Шумел Камыш (СИ)
…увернуться от жёстких губ…
…не чувствовать его безжалостных пальцев, впивающихся в кожу так, словно он яростно желал набить на ней татуировки. Выжечь личное клеймо…
Противно… мерзко… жутко.
Он ничего не слышал… Всё бесполезно…
Мощный толчок… чудовищная невыносимая боль… и будто росчерком когтей по сердцу… Грудную клетку разорвало от сдавленного воя.
Я вязла… С каждым его неумолимым рывком он перекраивал меня под себя, а я погружалась всё глубже и глубже…
Он брал меня так, как ему хотелось… и сколько… А я терпела. Сжав зубы, надрывно стонала, захлёбывалась слезами и всё терпела. Ради тишины. Ради детей.
Я приняла его дикость... Ведь у меня не существовало право выбора... Меня лишили права голоса.
И в какой-то момент я перестала что-либо чувствовать… Вроде ещё живая, но где-то очень-очень далеко…
… Замученная его пытками… униженная… потерянная… я выгорела в ту ночь дотла…
– Я хочу, чтобы ты была послушной девочкой, – развязывая мои намученные руки… безвольные ноги… – Ну, не обижайся. Что ты, как маленькая? – прилёг рядом, подтянул к себе спиной. – Ты сама виновата. Я просил тебя по-хорошему. Это всё для твоего же блага…
…А потом он шептал мне всякие мерзости... И не разрешал сходить в душ… После всего, что… И тогда я долго лежала без сна, дожидаясь, когда он уснёт... Чтобы улизнуть в ванную и до рассвета стоять под горячими струями. Пока голова не закружится, а кожа на подушечках пальцев не превратится в жёваную бумагу.

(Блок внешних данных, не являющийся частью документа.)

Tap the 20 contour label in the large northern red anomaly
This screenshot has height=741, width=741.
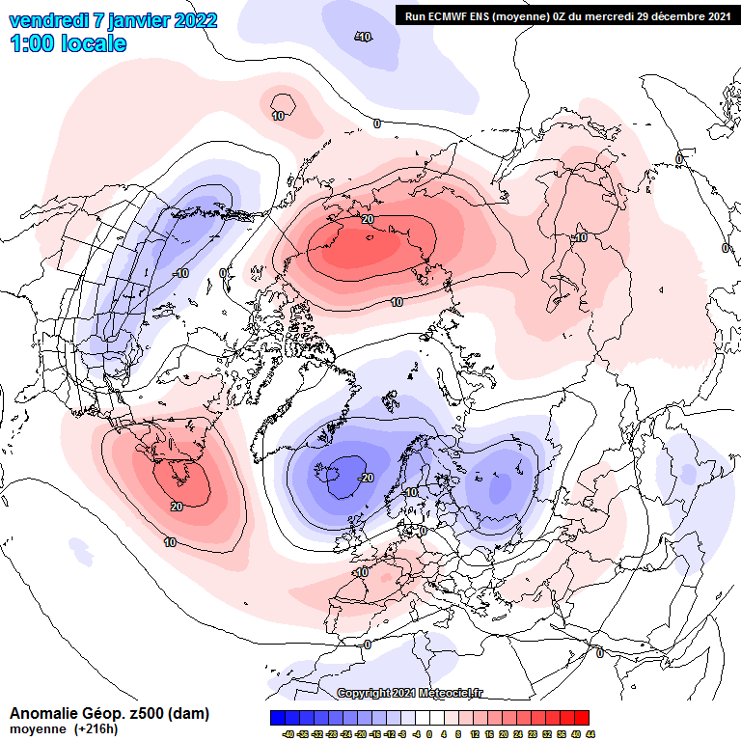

В ту ночь он своими собственными руками окончательно разрушил ту едва уловимую, хрупкую грань между здравым рассудком и безумием… Сумел убедить, что тело, которое всего день назад, казалось, принадлежало только мне – теперь не только моё… В любой момент он может подойти и воспользоваться им по своему усмотрению…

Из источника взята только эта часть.